▶ **Work order**: No picture belongs in the answer, which must hold exactly the lines from the one with "This screenshot has" through the final line below.
[[ Data provided, beginning ]]
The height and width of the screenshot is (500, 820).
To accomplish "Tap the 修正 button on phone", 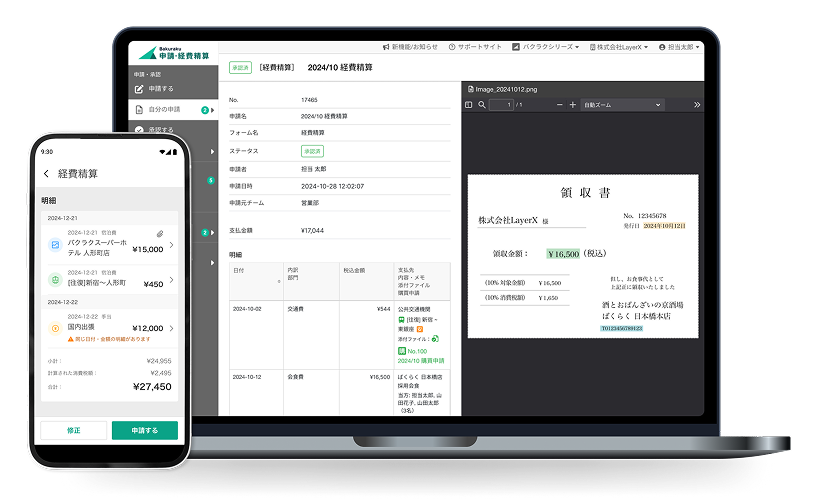I will point(73,430).
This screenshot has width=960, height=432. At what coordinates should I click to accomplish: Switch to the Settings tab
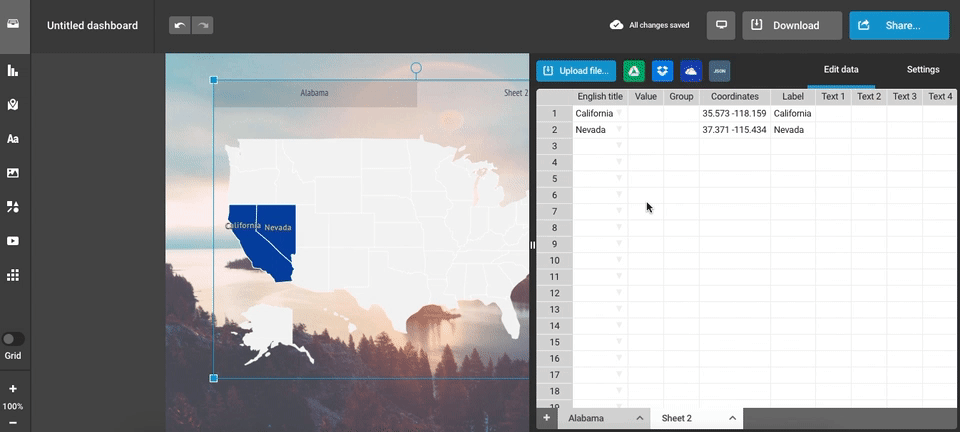pos(922,70)
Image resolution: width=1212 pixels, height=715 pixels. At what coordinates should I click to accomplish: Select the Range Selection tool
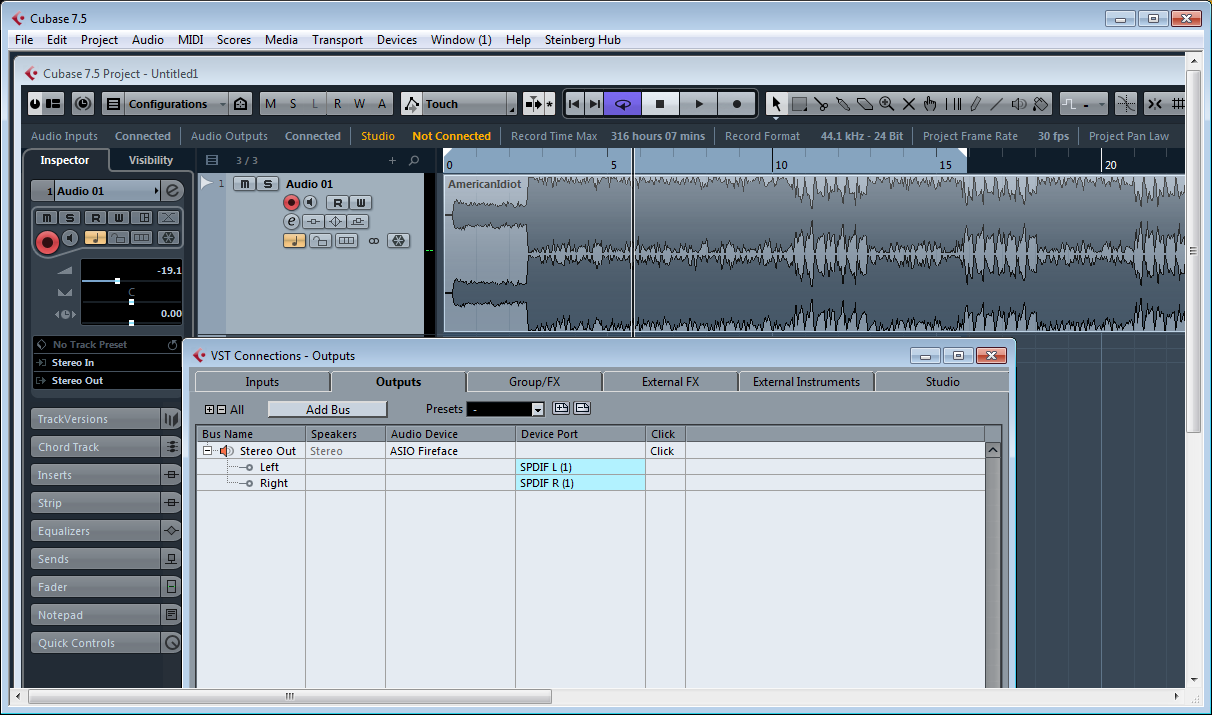point(799,103)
[[ Data provided, end ]]
▶ **Reply**:
This screenshot has width=960, height=432. At what coordinates should I click to accomplish: Switch to the Settings tab
pos(922,70)
Image resolution: width=1212 pixels, height=715 pixels. At what coordinates should I click to accomplish: Select the Range Selection tool
point(799,103)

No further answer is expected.